Direction 1 >>
Answer these questions from the threshold guardians post:
(a) Into what two types does the writer divide archetypes?
(b) In which book and on which pages does Christopher Vogler discuss the Law of the Secret Door?
(c) Which three myths does the writer name as examples of the forbidden set-up?
Direction 2 >>
Using the threshold guardians post, explain in one to three sentences why Threshold Guardians are placed at portals and gateways.
Direction 3 >>
Pick up the threshold guardians post from the point where it stops and continue it.

Wednesday, August 4, 2010

Threshold Guardians and the Forbidden Door

As writers, whether consciously or unconsciously, we employ the use of archetypes to transport our characters better into the reader's mind. In my understanding, there are two types of archetypes: those I like to call character archetypes which distinguish personalities (the nurturer, the librarian, the femme fatale, the bad boy), and another set I call storyline archetypes (the hero, the trickster, the shadow, the mentor, the threshold guardian) which defines that character's role in the story.

Each of these sets of archetypes deserve a post on their own, which I will do in the future. Today, however, I'd like to focus on one particular storyline archetype--the threshold guardian.

Threshold Guardians are placed at portals to new worlds or gateways to new challenges to keep the unworthy out. A Guardian may be a good-hearted ally of the hero, looking out for his best interest, or he may be an accomplice of the villain, seeking to harm or hinder the hero from completing his quest. Either way, as part of his quest, the hero will be tested by his ability to overcome or win over the many Threshold Guardians he will encounter along the way.

From the Portrait of the Pink Lady, to Dobby sealing the entry to Platform 9¾ in CoS, to the grindylows guarding the “treasures” in the lake during the Triwizard Tournament, Harry encounters numerous thresholds and their guardians throughout the series. However, I’d like to focus on one type of Gateway and Guardian to look at closer.

In his book The Writer's Journey, author Christopher Vogler talks about the Law of the Secret Door (p. 112-113) (also related to Carl Jung's "Forbidden Door"). Many myths include a set-up whereby the heroine is told she must never eat from a certain tree, never open a certain box, or never pass through a certain door, upon pain of death. Of course the myths I’m referring to are Eve in the Garden of Eden, Pandora with her box, and Belle in Beauty and the Beast. We all know what happens, what is sure to happen anytime this sort of situation presents itself in a story. If you have children, you probably have this happen quite regularly in your life as well.

(Stored items from a collection)
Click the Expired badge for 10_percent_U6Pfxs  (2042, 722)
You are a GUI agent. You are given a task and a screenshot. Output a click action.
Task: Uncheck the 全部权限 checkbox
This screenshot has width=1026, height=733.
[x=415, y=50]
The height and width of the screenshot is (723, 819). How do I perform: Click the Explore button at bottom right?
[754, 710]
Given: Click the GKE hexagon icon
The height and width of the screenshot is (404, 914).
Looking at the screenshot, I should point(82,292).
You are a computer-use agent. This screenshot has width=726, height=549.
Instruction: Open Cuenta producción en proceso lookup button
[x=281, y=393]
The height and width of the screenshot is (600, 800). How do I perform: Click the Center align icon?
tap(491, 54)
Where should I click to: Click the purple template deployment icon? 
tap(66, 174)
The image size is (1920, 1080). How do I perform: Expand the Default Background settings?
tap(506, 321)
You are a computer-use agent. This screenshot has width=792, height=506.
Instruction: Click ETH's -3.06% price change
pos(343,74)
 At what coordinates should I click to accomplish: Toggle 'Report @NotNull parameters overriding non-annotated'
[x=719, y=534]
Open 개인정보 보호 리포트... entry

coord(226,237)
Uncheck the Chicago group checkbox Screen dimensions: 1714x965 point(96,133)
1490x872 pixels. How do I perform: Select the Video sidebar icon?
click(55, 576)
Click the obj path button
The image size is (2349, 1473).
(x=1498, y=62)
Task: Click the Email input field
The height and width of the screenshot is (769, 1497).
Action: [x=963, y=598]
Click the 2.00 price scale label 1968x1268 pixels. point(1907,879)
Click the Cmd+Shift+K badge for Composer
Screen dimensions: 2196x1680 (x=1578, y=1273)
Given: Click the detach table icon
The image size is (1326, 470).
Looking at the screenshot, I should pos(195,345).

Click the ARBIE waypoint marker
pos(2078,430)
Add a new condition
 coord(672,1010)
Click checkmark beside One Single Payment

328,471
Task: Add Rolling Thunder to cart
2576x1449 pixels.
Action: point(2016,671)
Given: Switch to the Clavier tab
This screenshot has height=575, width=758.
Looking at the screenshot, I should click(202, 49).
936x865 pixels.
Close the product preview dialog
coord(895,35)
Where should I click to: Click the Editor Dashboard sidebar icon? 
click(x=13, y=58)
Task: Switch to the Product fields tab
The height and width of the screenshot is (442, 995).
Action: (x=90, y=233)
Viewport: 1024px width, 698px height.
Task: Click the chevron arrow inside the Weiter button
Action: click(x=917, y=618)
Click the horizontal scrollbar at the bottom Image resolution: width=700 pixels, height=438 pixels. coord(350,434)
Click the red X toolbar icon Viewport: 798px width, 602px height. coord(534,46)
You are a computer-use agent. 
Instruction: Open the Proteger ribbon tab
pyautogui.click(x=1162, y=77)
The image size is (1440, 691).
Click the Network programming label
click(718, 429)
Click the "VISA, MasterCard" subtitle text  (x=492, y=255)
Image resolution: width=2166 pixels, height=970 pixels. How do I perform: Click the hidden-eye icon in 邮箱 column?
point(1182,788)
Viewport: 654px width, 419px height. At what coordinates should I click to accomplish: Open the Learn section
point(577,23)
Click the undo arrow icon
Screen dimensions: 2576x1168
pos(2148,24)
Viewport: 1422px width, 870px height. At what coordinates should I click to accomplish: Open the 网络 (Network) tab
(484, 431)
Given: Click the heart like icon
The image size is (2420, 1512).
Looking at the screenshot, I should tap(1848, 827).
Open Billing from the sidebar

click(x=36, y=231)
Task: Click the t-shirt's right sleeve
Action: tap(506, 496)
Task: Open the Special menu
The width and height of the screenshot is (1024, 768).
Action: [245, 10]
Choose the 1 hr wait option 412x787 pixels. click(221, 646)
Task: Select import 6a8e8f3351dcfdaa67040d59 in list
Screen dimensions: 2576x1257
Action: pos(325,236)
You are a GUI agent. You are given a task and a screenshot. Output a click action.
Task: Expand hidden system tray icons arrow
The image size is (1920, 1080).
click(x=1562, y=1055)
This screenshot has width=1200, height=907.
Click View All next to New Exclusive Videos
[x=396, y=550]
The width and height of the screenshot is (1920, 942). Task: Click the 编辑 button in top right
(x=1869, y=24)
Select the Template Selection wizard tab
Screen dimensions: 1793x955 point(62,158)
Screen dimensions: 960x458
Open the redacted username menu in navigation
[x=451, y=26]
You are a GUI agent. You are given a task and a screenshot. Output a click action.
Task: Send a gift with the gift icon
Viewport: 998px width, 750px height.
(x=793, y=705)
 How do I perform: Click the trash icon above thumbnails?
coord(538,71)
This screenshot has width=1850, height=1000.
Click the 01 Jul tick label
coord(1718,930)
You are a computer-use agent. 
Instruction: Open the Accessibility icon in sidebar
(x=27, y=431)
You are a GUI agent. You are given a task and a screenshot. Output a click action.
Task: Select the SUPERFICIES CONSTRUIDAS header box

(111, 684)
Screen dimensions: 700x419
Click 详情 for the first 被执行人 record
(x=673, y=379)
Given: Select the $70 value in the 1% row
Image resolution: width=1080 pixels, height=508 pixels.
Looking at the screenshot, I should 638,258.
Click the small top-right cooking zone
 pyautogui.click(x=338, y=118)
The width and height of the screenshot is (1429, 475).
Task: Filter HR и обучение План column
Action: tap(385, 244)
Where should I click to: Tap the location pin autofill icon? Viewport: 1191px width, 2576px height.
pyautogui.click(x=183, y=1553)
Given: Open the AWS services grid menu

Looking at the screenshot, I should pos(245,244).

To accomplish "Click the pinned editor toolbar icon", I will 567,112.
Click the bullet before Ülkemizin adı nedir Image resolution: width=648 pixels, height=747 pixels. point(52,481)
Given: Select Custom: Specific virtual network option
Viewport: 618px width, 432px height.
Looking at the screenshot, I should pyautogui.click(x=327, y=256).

Result 1 >>
(a) Character archetypes, which distinguish personalities, and storyline archetypes, which define a character's role in the story.
(b) The Writer's Journey, pages 112–113.
(c) Eve in the Garden of Eden, Pandora with her box, and Belle in Beauty and the Beast.

Result 2 >>
Threshold Guardians are placed at portals to new worlds or gateways to new challenges to keep the unworthy out. As part of his quest, the hero is tested by whether he can overcome or win over the guardians he meets along the way.

Result 3 >>
The power of curiosity is universal. In the words of the immortal Dumbledore, "Curiosity is not a sin.... But we should exercise caution with our curiosity... yes, indeed" (p. 598, GoF). Whereas later in the series Harry more strongly develops his own driving need to set the world right by stopping Voldemort, in the first three books, curiosity is one of the prime motivators driving on Harry, Ron, and Hermione.

It seems to me there is a forbidden door in each book, and a guardian to go with it. This forbidden door leads directly to the Inmost Cave where the Ordeal (part of the Hero's Journey that we will discuss in another post) occurs:
  1. PS/SS -- Forbidden Door: right hand side of the third floor corridor that they are forbidden from entering
    Guardian: Fluffy

  2. CoS -- Forbidden Door: haunted girls’ restroom (with Percy forbidding Ron to go anywhere near it)
    Guardian: Moaning Myrtle

  3. PoA -- Forbidden Door: The Shrieking Shack
    Guardian: Whomping Willow (and Crookshanks leads the way)
  4. Beyond these first three books, the Secret Door and its Guardian gets a bit murkier, but they’re still there.
  5. GoF -- Forbidden Door: Portal to the Graveyard
    Guardian: Pseudo Mad-Eye. This is an interesting one because not only is Pseudo Mad-Eye the portal’s Guardian, he’s also a shapeshifter in disguise. Talk about combining your archetypes!

  6. OotP -- Forbidden Door: Harry’s mind holds the secret door in this book. His dreams show him clearly the secret door to the DoM, and his mind holds the “forbidden” and dangerous connection to Voldemort.
    Guardian: Snape, through Occlumency lessons, guards the door to Harry’s mind.

  7. HBP -- Forbidden Door: Tom Riddle’s cave is symbolic of the secret door which was forbidden him as a youth and he has explored fully as an adult.
    Guardian: Voldemort has set many protections on his cave to protect his Horcrux, but it seems to me that the Inferi serve as the classic Threshold Guardians.

  8. DH -- Forbidden Door: I would argue that the secret door in this last book is one that Harry, in the end, refuses to break into. It is the door into Dumbledore’s tomb to retrieve the Elder Wand. Voldemort violates this sacred space, stealing the wand, whereas Harry finally gets control over his fears and ambitions and follows Dumbledore’s wishes by focusing on the Horcruxes and leaving the Elder Wand to Voldemort.
    Guardian: Dumbledore would thus be the guardian of this last secret door.
Forbidden Doors are special thresholds and great tools for writers. They set up reader expectation for something powerful and dangerous to occur once that gateway is breached. They pull your readers in, engaging their own curiosity as they urge your heroine on through the secret door, then hold their breath as to what fate will befall her for her trespass. Make sure you have a powerful, interesting Guardian for such a special door.

Can you name some other Threshold Guardians from Harry Potter, both Secret or other? Have you worked with the Law of the Secret Door in any of your work?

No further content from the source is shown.